Assigned task:
Consider the data that follows and state how many lines contain the string "text", using the number alone.

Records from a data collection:
------------------------------------

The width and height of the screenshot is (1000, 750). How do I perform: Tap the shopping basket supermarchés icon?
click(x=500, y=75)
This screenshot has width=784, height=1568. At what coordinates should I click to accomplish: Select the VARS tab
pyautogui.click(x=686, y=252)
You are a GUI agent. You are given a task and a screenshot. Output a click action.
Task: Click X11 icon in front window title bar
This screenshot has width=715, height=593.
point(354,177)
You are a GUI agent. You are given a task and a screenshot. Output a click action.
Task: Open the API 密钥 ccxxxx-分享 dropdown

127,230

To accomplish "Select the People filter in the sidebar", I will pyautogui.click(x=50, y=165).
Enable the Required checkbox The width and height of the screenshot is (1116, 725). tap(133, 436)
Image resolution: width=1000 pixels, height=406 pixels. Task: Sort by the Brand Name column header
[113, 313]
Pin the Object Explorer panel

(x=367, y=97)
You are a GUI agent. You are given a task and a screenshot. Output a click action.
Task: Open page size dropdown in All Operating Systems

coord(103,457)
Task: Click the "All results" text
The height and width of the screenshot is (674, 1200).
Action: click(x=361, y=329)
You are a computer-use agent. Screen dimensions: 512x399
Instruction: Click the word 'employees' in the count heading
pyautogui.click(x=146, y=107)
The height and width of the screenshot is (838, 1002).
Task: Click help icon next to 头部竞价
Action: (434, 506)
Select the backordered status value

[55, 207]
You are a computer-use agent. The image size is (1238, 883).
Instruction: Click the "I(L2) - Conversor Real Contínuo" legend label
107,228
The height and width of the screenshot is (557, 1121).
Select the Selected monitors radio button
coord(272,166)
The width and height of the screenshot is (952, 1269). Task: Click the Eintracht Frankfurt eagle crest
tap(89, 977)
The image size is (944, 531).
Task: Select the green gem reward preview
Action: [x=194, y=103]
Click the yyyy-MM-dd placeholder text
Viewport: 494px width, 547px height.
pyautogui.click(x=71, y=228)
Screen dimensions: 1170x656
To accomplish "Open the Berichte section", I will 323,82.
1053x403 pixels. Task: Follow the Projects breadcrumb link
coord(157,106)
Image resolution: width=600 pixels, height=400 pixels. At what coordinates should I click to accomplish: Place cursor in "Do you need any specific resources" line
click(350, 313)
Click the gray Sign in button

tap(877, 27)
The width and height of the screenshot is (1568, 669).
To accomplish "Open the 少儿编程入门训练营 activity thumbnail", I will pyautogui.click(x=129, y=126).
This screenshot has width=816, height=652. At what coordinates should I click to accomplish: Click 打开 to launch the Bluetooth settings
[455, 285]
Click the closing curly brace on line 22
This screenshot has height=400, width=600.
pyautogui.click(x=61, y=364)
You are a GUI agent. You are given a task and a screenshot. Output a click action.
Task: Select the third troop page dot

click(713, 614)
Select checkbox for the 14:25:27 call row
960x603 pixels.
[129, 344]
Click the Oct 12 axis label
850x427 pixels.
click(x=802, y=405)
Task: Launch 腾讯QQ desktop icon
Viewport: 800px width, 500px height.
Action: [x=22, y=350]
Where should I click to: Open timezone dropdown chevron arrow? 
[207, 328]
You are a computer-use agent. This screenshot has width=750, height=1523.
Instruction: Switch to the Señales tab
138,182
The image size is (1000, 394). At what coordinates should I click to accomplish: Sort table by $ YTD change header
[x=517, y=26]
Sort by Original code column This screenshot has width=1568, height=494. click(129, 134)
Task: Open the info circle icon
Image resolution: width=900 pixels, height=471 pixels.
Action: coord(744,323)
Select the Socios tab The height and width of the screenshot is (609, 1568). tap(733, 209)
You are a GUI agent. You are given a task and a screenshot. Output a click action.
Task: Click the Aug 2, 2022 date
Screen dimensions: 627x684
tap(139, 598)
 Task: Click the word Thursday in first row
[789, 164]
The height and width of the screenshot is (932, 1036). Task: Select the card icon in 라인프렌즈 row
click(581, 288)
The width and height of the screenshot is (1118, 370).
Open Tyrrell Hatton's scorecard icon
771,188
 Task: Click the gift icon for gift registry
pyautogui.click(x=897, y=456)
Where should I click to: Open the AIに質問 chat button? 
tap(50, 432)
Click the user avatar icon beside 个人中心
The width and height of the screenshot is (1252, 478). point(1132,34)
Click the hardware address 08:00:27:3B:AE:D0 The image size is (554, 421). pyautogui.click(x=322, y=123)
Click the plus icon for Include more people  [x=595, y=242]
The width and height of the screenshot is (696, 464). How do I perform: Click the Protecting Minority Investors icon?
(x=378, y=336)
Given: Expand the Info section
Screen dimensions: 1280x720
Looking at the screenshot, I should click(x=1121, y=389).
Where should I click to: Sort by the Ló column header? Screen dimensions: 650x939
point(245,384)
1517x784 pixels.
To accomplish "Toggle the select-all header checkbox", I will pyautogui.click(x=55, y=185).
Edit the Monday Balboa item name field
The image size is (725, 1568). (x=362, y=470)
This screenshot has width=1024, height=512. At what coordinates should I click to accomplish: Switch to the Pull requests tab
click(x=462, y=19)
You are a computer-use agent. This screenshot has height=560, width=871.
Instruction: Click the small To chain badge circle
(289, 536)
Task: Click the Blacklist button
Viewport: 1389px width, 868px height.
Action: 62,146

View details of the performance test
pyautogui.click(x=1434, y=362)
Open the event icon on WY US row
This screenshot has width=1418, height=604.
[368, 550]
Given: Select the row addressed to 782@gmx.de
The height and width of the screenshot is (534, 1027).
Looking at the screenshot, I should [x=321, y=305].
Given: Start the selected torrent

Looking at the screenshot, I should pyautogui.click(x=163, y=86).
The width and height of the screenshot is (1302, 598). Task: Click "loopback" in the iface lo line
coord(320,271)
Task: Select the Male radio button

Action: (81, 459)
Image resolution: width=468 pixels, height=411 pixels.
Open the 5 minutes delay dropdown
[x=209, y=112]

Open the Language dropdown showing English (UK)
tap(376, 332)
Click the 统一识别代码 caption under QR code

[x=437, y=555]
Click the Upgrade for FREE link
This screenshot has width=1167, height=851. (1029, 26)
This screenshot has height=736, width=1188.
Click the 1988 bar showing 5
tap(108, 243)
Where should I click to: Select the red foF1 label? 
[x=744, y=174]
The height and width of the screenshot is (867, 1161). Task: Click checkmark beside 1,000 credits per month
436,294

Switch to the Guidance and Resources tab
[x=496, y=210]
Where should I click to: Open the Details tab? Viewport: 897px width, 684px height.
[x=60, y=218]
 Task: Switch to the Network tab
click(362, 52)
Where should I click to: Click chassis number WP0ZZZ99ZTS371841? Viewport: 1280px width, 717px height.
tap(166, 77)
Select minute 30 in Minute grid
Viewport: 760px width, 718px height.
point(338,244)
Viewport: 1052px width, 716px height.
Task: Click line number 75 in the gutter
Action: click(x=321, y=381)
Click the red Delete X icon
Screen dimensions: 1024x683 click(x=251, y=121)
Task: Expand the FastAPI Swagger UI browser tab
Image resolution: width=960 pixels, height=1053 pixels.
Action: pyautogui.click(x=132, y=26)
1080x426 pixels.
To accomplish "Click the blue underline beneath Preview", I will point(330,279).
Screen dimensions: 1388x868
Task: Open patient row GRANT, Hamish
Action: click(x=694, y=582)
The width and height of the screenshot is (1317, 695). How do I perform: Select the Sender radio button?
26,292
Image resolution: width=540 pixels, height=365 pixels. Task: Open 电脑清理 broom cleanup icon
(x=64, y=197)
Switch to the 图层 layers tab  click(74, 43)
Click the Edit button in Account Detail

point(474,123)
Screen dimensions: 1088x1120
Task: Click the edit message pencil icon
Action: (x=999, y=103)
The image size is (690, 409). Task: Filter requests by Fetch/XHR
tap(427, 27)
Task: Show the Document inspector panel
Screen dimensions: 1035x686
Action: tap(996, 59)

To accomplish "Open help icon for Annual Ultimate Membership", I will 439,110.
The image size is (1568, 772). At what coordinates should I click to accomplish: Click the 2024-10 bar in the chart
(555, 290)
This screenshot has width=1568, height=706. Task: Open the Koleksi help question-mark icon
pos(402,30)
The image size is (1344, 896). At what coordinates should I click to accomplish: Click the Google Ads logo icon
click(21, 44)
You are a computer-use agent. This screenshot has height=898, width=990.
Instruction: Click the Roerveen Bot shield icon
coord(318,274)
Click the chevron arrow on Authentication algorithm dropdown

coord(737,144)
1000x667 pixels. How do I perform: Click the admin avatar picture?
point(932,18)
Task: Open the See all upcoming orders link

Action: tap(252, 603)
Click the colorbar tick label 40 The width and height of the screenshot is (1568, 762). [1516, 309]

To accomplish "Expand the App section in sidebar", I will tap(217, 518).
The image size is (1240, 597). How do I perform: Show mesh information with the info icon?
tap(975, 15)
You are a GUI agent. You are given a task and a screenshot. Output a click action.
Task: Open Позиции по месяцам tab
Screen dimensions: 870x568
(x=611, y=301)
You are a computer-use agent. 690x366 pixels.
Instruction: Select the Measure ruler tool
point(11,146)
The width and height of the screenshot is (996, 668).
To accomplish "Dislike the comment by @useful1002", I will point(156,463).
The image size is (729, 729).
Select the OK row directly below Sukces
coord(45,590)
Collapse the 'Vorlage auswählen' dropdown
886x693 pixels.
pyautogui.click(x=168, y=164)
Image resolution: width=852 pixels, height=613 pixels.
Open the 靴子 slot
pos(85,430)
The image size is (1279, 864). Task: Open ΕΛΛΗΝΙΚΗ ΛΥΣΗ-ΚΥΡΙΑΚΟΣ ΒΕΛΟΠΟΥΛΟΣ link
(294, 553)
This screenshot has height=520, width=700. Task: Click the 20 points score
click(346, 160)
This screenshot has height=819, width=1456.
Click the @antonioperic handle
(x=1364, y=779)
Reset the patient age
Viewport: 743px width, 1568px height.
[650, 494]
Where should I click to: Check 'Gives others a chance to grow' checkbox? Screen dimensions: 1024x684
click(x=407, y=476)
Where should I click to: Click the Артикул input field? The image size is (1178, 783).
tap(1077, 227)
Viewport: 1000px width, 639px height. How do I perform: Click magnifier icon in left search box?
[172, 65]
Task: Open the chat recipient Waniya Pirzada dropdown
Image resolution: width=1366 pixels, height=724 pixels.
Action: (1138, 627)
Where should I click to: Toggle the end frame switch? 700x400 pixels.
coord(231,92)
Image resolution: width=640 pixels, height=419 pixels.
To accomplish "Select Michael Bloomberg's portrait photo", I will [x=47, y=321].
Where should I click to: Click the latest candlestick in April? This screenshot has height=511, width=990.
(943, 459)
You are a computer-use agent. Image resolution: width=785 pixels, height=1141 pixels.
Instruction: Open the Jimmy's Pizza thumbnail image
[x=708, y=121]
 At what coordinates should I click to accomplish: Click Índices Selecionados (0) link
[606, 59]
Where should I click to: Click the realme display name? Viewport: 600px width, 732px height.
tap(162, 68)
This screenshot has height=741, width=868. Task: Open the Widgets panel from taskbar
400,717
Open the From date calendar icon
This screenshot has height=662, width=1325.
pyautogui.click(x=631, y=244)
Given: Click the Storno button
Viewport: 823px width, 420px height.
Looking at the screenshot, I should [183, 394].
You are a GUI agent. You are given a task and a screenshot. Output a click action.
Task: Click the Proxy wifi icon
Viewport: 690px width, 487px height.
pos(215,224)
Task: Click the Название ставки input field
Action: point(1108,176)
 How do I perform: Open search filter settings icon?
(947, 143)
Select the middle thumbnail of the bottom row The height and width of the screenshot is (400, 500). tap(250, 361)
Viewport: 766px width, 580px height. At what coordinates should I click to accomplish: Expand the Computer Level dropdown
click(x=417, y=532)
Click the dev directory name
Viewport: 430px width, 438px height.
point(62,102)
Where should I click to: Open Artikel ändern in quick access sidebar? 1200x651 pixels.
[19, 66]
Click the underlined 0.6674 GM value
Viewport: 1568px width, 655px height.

------------------------------------

Exercise result:
2